The latest mass attack to hit my inbox has been a deluge of fake LinkedIn notifications. Coming in the guise of a new message from one of your LinkedIn contacts, it’s actually an attempt to infect your system with a trojan, which will probably let “the bad guys” steal your passwords, or take remote control of your system, which will be added to their ever-growing botnets.
Now, I don’t have a LinkedIn account, though I do get the occasional “real” e-mail from them with an invitation to join from someone I know. But, even if I did have an account, I would like to think that, upon opening my e-mail in the morning and finding 217 identical messages from overnight, red flags would be going up for just about anyone.
So, what’s the payload?
There’s no need to actually click the “install now” button, as simply visiting the web page with the above image will cause your browser to start the download. (Hopefully, your browser will tell you it’s about to download a file, and ask permission.)

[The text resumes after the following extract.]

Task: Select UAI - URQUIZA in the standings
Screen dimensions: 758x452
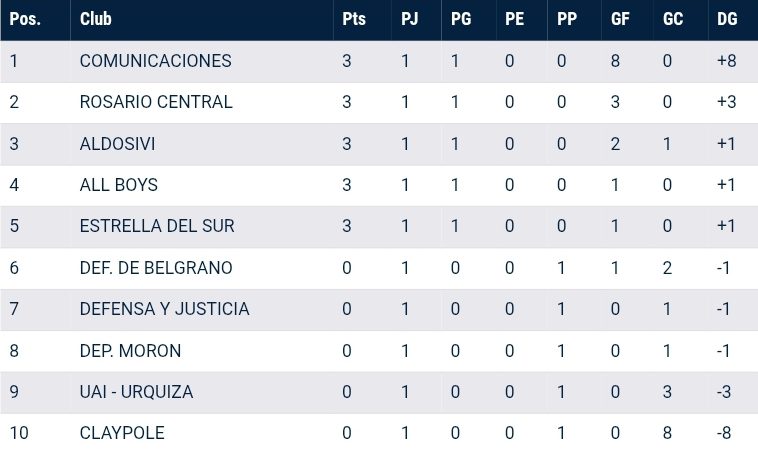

AVG identifies the file as containing “Trojan horse PSW.Generic8 WDK”.
If you do visit a web site that claims that you need to update your Flash player, the safest way to do so would be to visit the Adobe website directly, and download it yourself. (Even if it’s a legitimate website, I’ve heard of cases where the ads displayed on the site have been compromised. Make sure that any “out of date” notification isn’t from an advertisement.) Or, use Mozilla’s plugin check webpage to keep all of your plugins up-to-date.